## AIM OF THE TASK
Rewrite the entries below with every "shield" changed to "sign", keeping everything else the same.
···
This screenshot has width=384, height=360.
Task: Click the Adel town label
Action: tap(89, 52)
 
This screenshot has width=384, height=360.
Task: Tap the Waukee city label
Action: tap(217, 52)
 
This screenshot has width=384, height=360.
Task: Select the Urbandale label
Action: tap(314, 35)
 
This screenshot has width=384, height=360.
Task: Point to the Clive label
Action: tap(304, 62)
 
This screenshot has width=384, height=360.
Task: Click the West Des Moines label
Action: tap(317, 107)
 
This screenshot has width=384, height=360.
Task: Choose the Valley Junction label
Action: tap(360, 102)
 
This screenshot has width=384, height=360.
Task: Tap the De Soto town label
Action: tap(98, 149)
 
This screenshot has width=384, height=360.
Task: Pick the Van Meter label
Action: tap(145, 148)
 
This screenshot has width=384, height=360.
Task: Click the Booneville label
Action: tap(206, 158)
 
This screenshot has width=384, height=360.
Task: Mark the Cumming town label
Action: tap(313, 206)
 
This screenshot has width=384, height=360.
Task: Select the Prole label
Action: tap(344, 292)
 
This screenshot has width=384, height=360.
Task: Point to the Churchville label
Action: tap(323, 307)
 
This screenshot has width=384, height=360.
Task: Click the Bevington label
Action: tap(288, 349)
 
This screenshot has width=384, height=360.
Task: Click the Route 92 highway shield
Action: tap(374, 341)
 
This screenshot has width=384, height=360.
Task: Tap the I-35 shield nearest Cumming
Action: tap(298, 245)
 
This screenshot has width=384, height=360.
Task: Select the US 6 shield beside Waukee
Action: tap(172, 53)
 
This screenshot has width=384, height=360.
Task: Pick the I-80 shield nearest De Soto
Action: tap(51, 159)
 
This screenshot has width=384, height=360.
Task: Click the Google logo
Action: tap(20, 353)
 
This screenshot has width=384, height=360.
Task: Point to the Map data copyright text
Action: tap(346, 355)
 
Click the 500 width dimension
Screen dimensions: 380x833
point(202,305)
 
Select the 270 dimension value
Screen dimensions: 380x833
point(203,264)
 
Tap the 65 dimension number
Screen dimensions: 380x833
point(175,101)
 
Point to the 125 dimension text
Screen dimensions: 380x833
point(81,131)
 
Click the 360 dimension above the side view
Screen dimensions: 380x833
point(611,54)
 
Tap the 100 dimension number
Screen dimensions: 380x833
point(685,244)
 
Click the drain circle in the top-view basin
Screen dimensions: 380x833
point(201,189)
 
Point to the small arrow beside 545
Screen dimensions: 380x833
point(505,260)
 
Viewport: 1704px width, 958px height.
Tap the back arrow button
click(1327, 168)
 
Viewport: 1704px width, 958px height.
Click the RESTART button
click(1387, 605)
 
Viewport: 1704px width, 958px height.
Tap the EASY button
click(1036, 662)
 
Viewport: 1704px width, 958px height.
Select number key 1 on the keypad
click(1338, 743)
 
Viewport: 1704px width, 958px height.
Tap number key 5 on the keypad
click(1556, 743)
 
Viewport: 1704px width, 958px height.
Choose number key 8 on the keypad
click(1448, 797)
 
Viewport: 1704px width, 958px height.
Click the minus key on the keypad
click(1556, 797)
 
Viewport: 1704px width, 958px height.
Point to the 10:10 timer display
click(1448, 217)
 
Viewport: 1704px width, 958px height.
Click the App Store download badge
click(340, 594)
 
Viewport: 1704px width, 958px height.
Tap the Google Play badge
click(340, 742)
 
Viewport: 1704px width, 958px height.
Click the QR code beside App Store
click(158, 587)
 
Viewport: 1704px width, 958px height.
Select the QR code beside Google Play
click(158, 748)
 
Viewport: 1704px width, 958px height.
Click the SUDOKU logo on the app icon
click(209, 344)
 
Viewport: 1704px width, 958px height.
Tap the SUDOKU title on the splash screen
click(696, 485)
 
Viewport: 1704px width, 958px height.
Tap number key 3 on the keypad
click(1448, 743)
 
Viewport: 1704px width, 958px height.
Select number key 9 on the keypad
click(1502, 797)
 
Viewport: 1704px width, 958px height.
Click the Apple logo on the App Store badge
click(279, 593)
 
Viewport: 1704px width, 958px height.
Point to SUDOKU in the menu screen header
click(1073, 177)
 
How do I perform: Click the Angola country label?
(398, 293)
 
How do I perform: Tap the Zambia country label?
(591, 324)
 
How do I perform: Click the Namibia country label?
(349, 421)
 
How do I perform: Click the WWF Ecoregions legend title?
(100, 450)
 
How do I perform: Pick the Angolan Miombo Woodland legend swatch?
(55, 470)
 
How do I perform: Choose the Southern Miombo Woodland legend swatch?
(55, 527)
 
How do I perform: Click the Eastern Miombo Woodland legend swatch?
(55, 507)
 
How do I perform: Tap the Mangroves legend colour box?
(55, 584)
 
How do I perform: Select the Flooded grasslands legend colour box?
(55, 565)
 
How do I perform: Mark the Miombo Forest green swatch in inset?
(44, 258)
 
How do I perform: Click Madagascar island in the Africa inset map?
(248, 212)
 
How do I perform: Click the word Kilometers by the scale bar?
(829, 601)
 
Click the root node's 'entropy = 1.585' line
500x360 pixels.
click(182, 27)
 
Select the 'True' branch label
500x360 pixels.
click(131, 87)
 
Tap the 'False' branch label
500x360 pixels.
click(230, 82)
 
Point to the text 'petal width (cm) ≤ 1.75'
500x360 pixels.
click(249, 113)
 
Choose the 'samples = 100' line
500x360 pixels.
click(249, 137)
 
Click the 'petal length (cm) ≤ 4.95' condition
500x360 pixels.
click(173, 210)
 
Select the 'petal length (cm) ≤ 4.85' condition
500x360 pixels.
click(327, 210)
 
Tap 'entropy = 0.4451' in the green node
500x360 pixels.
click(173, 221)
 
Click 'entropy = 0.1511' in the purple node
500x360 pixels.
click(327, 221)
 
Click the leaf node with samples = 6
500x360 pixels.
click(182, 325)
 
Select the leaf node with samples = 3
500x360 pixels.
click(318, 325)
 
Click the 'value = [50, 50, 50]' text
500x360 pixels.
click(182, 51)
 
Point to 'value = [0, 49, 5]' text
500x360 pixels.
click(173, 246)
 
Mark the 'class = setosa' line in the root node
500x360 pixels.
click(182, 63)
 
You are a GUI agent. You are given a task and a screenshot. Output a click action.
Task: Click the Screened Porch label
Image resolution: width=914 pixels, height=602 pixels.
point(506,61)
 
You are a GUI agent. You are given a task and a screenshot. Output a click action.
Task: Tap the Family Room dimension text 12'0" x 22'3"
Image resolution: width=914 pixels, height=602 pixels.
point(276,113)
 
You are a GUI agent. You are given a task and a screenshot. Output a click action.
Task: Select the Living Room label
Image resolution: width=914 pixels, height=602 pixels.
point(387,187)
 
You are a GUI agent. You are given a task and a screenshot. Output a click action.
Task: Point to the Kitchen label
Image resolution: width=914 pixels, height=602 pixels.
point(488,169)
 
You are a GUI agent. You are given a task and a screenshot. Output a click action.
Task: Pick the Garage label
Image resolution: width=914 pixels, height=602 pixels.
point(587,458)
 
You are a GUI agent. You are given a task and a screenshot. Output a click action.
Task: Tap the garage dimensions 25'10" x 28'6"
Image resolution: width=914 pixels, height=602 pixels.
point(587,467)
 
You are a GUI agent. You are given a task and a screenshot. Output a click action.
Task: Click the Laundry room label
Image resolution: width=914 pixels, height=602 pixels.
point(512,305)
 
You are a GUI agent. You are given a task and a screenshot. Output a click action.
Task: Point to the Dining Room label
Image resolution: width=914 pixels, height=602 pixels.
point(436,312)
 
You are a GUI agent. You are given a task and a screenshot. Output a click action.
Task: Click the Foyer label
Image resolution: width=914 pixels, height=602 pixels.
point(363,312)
···
## RESULT
This screenshot has width=384, height=360.
Task: Click the Adel town label
Action: tap(89, 52)
 
This screenshot has width=384, height=360.
Task: Tap the Waukee city label
Action: tap(217, 52)
 
This screenshot has width=384, height=360.
Task: Select the Urbandale label
Action: tap(314, 35)
 
This screenshot has width=384, height=360.
Task: Point to the Clive label
Action: tap(304, 62)
 
This screenshot has width=384, height=360.
Task: Click the West Des Moines label
Action: tap(317, 107)
 
This screenshot has width=384, height=360.
Task: Choose the Valley Junction label
Action: tap(360, 102)
 
This screenshot has width=384, height=360.
Task: Tap the De Soto town label
Action: tap(98, 149)
 
This screenshot has width=384, height=360.
Task: Pick the Van Meter label
Action: tap(145, 148)
 
This screenshot has width=384, height=360.
Task: Click the Booneville label
Action: tap(206, 158)
 
This screenshot has width=384, height=360.
Task: Mark the Cumming town label
Action: tap(313, 206)
 
This screenshot has width=384, height=360.
Task: Select the Prole label
Action: tap(344, 292)
 
This screenshot has width=384, height=360.
Task: Point to the Churchville label
Action: tap(323, 307)
 
This screenshot has width=384, height=360.
Task: Click the Bevington label
Action: tap(288, 349)
 
This screenshot has width=384, height=360.
Task: Click the Route 92 highway sign
Action: tap(374, 341)
 
This screenshot has width=384, height=360.
Task: Tap the I-35 sign nearest Cumming
Action: tap(298, 245)
 
This screenshot has width=384, height=360.
Task: Select the US 6 sign beside Waukee
Action: tap(172, 53)
 
This screenshot has width=384, height=360.
Task: Pick the I-80 sign nearest De Soto
Action: tap(51, 159)
 
This screenshot has width=384, height=360.
Task: Click the Google logo
Action: tap(20, 353)
 
This screenshot has width=384, height=360.
Task: Point to the Map data copyright text
Action: tap(346, 355)
 
Click the 500 width dimension
Screen dimensions: 380x833
point(202,305)
 
Select the 270 dimension value
Screen dimensions: 380x833
point(203,264)
 
Tap the 65 dimension number
Screen dimensions: 380x833
point(175,101)
 
Point to the 125 dimension text
Screen dimensions: 380x833
point(81,131)
 
Click the 360 dimension above the side view
Screen dimensions: 380x833
point(611,54)
 
Tap the 100 dimension number
Screen dimensions: 380x833
point(685,244)
 
Click the drain circle in the top-view basin
Screen dimensions: 380x833
point(201,189)
 
Point to the small arrow beside 545
Screen dimensions: 380x833
point(505,260)
 
Viewport: 1704px width, 958px height.
Tap the back arrow button
click(1327, 168)
 
Viewport: 1704px width, 958px height.
Click the RESTART button
click(1387, 605)
 
Viewport: 1704px width, 958px height.
Tap the EASY button
click(1036, 662)
 
Viewport: 1704px width, 958px height.
Select number key 1 on the keypad
click(1338, 743)
 
Viewport: 1704px width, 958px height.
Tap number key 5 on the keypad
click(1556, 743)
 
Viewport: 1704px width, 958px height.
Choose number key 8 on the keypad
click(1448, 797)
 
Viewport: 1704px width, 958px height.
Click the minus key on the keypad
click(1556, 797)
 
Viewport: 1704px width, 958px height.
Point to the 10:10 timer display
click(1448, 217)
 
Viewport: 1704px width, 958px height.
Click the App Store download badge
click(340, 594)
 
Viewport: 1704px width, 958px height.
Tap the Google Play badge
click(340, 742)
 
Viewport: 1704px width, 958px height.
Click the QR code beside App Store
click(158, 587)
 
Viewport: 1704px width, 958px height.
Select the QR code beside Google Play
click(158, 748)
 
Viewport: 1704px width, 958px height.
Click the SUDOKU logo on the app icon
click(209, 344)
 
Viewport: 1704px width, 958px height.
Tap the SUDOKU title on the splash screen
click(696, 485)
 
Viewport: 1704px width, 958px height.
Tap number key 3 on the keypad
click(1448, 743)
 
Viewport: 1704px width, 958px height.
Select number key 9 on the keypad
click(1502, 797)
 
Viewport: 1704px width, 958px height.
Click the Apple logo on the App Store badge
click(279, 593)
 
Viewport: 1704px width, 958px height.
Point to SUDOKU in the menu screen header
click(1073, 177)
 
How do I perform: Click the Angola country label?
(398, 293)
 
How do I perform: Tap the Zambia country label?
(591, 324)
 
How do I perform: Click the Namibia country label?
(349, 421)
 
How do I perform: Click the WWF Ecoregions legend title?
(100, 450)
 
How do I perform: Pick the Angolan Miombo Woodland legend swatch?
(55, 470)
 
How do I perform: Choose the Southern Miombo Woodland legend swatch?
(55, 527)
 
How do I perform: Click the Eastern Miombo Woodland legend swatch?
(55, 507)
 
How do I perform: Tap the Mangroves legend colour box?
(55, 584)
 
How do I perform: Select the Flooded grasslands legend colour box?
(55, 565)
 
How do I perform: Mark the Miombo Forest green swatch in inset?
(44, 258)
 
How do I perform: Click Madagascar island in the Africa inset map?
(248, 212)
 
How do I perform: Click the word Kilometers by the scale bar?
(829, 601)
 
Click the root node's 'entropy = 1.585' line
500x360 pixels.
click(182, 27)
 
Select the 'True' branch label
500x360 pixels.
click(131, 87)
 
Tap the 'False' branch label
500x360 pixels.
click(230, 82)
 
Point to the text 'petal width (cm) ≤ 1.75'
500x360 pixels.
click(249, 113)
 
Choose the 'samples = 100' line
500x360 pixels.
click(249, 137)
 
Click the 'petal length (cm) ≤ 4.95' condition
500x360 pixels.
click(173, 210)
 
Select the 'petal length (cm) ≤ 4.85' condition
500x360 pixels.
click(327, 210)
 
Tap 'entropy = 0.4451' in the green node
500x360 pixels.
click(173, 221)
 
Click 'entropy = 0.1511' in the purple node
500x360 pixels.
click(327, 221)
 
Click the leaf node with samples = 6
500x360 pixels.
click(182, 325)
 
Select the leaf node with samples = 3
500x360 pixels.
click(318, 325)
 
Click the 'value = [50, 50, 50]' text
500x360 pixels.
click(182, 51)
 
Point to 'value = [0, 49, 5]' text
500x360 pixels.
click(173, 246)
 
Mark the 'class = setosa' line in the root node
500x360 pixels.
click(182, 63)
 
You are a GUI agent. You are given a task and a screenshot. Output a click action.
Task: Click the Screened Porch label
Image resolution: width=914 pixels, height=602 pixels.
point(506,61)
 
You are a GUI agent. You are given a task and a screenshot. Output a click action.
Task: Tap the Family Room dimension text 12'0" x 22'3"
Image resolution: width=914 pixels, height=602 pixels.
point(276,113)
 
You are a GUI agent. You are given a task and a screenshot. Output a click action.
Task: Select the Living Room label
Image resolution: width=914 pixels, height=602 pixels.
point(387,187)
 
You are a GUI agent. You are given a task and a screenshot. Output a click action.
Task: Point to the Kitchen label
Image resolution: width=914 pixels, height=602 pixels.
point(488,169)
 
You are a GUI agent. You are given a task and a screenshot. Output a click action.
Task: Pick the Garage label
Image resolution: width=914 pixels, height=602 pixels.
point(587,458)
 
You are a GUI agent. You are given a task and a screenshot. Output a click action.
Task: Tap the garage dimensions 25'10" x 28'6"
Image resolution: width=914 pixels, height=602 pixels.
point(587,467)
 
You are a GUI agent. You are given a task and a screenshot. Output a click action.
Task: Click the Laundry room label
Image resolution: width=914 pixels, height=602 pixels.
point(512,305)
 
You are a GUI agent. You are given a task and a screenshot. Output a click action.
Task: Point to the Dining Room label
Image resolution: width=914 pixels, height=602 pixels.
point(436,312)
 
You are a GUI agent. You are given a task and a screenshot. Output a click action.
Task: Click the Foyer label
Image resolution: width=914 pixels, height=602 pixels.
point(363,312)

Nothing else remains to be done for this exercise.